午前2時前後に、ライトは山頂から六合目(標高2390メートル)までの吉田口登山道に太い線で結ばれた。その時、須走口登山道=写真(左)=のライトが本八合目(標高3400メートル)で合流し、「人」文字を作ったのが印象的。ピーク時は下山道からも登る人のライトがジグザグ模様を描いた。六合目から山頂までは距離5・5キロで約5時間。夏の夜に富士山が見せる絶景に魅了される。

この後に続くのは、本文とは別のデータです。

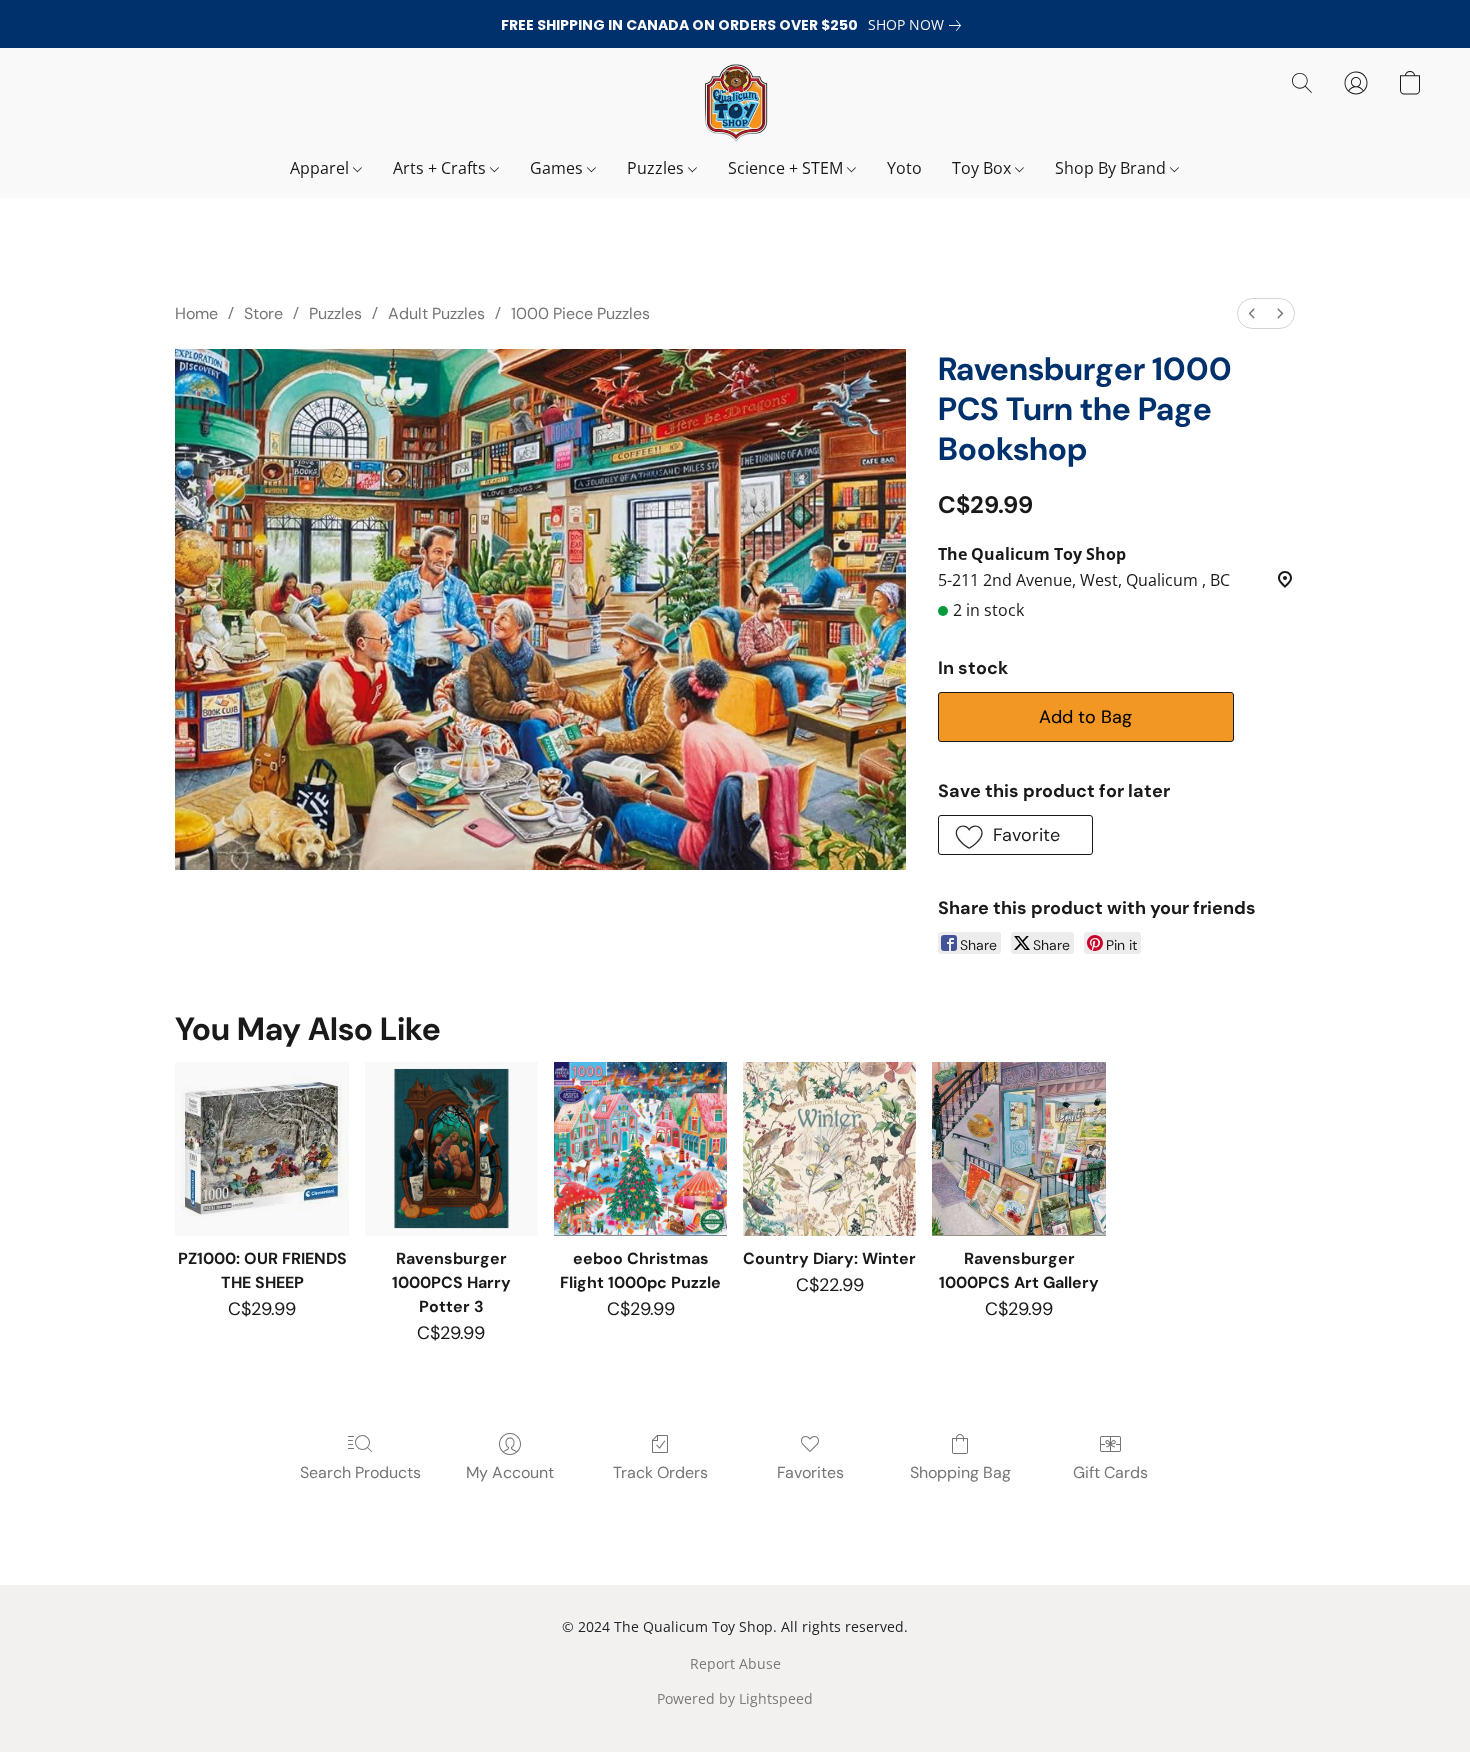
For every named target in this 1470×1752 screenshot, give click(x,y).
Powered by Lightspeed (735, 1698)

撮影ポイントは山梨県富士吉田市の県営林道滝沢線(通称滝沢林道)の標高1540メートル付近。吉田口登山道にある中ノ茶屋から車で林道に入ると6〜7キロ先で富士山の視界が良い場所に出る。道から10数メートル入ったところがビューポイント。林道はここから約5キロ先で通行止めになる。 この日、天の川が午前0時すぎ山頂の真上に現れた。「夏の大三角形」の星、こと座のベガ(織り姫星)、わし座のアルタイル(ひこ星)、はくちょう座のデネブも鮮やか。時々、流れ星も。幻想的な光景に魅了される。バードウオッチングに使う双眼鏡が星を見るのに役立った。
20年前、東京新聞で企画「富士異彩」を1年間連載した時、取材班の一員で毎週のように富士山を歩いた。滝沢林道も数多く訪れた。しかし、当時のビューポイントは環境が変わって撮影不可に。月日の流れを実感した。